On sait à quoi ressemble un programme procédural : des définitions de données et des appels de fonctions. Pour trouver le sens d'un tel programme, il faut se plonger dans la chaine des appels de fonctions et des concepts de bas niveau pour se représenter le modèle du programme. C'est la raison pour laquelle on a besoin de représentations intermédiaires quand on conçoit des programmes procéduraux - par nature, ces programmes tendent à être confus, car le code utilise des termes plus orientés vers la machine que vers le problème qu'on tente de résoudre.
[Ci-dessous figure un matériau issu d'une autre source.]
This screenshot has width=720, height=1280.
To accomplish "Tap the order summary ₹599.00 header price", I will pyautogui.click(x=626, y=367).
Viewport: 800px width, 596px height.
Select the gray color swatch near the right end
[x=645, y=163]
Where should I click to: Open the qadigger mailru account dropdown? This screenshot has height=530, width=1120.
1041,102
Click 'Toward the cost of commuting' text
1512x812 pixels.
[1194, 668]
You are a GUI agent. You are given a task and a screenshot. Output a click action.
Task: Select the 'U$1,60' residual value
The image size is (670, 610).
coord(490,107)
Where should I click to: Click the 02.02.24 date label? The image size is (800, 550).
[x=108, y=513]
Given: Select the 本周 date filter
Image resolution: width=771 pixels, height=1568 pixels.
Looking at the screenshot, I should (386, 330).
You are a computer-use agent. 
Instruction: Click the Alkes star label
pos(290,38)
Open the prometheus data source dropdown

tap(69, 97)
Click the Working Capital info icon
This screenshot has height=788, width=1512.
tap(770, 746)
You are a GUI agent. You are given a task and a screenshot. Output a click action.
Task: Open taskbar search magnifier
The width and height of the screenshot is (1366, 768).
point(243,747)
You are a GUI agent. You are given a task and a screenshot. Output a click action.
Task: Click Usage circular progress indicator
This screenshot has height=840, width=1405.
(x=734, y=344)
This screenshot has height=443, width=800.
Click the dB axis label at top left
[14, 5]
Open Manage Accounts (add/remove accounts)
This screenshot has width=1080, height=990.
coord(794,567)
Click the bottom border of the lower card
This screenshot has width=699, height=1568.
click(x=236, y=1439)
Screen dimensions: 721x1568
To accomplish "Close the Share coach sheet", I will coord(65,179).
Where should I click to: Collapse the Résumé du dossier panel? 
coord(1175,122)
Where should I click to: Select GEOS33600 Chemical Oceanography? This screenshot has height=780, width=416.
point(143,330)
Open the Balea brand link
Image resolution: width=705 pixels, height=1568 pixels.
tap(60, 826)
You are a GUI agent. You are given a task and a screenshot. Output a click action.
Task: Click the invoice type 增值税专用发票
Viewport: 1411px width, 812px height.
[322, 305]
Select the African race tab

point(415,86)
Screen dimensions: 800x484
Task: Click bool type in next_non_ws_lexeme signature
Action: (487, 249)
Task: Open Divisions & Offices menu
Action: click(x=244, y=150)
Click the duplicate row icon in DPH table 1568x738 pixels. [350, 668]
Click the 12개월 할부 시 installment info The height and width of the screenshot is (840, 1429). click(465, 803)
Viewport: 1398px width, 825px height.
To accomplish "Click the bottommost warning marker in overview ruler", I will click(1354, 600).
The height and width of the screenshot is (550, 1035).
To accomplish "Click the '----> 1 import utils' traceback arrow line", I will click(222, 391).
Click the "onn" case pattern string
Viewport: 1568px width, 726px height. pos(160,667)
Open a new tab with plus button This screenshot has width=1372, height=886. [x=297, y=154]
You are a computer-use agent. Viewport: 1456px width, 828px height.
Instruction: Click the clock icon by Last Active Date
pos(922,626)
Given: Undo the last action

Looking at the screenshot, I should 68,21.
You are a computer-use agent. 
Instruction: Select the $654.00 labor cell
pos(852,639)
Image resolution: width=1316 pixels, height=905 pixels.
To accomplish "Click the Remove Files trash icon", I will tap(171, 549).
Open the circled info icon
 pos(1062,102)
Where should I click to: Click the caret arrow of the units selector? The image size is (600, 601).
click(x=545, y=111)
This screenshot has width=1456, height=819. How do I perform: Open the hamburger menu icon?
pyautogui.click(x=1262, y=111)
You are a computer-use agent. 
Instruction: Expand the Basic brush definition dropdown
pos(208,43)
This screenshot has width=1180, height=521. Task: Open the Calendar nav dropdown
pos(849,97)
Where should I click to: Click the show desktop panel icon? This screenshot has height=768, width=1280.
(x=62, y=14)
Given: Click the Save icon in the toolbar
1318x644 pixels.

Parce que le C++ introduit de nombreux nouveaux concepts au langage C, on pourrait se dire que la fonction main() dans un programme C++ sera bien plus compliquée que son équivalent dans un programme C. On sera agréablement surpris de constater qu'un programme C++ bien écrit est généralement beaucoup plus simple et facile à comprendre que son équivalent en C. On n'y voit que les définitions des objets qui représentent les concepts de l'espace problème (plutôt que leur représentation dans l'espace machine) et les messages envoyés à ces objets pour représenter les activités dans cet espace. L'un des avantages de la POO est qu'avec un programme bien conçu, il est facile de comprendre le code en le lisant. De plus, il y a généralement moins de code, car beaucoup de problèmes sont résolus en réutilisant du code existant dans des bibliothèques.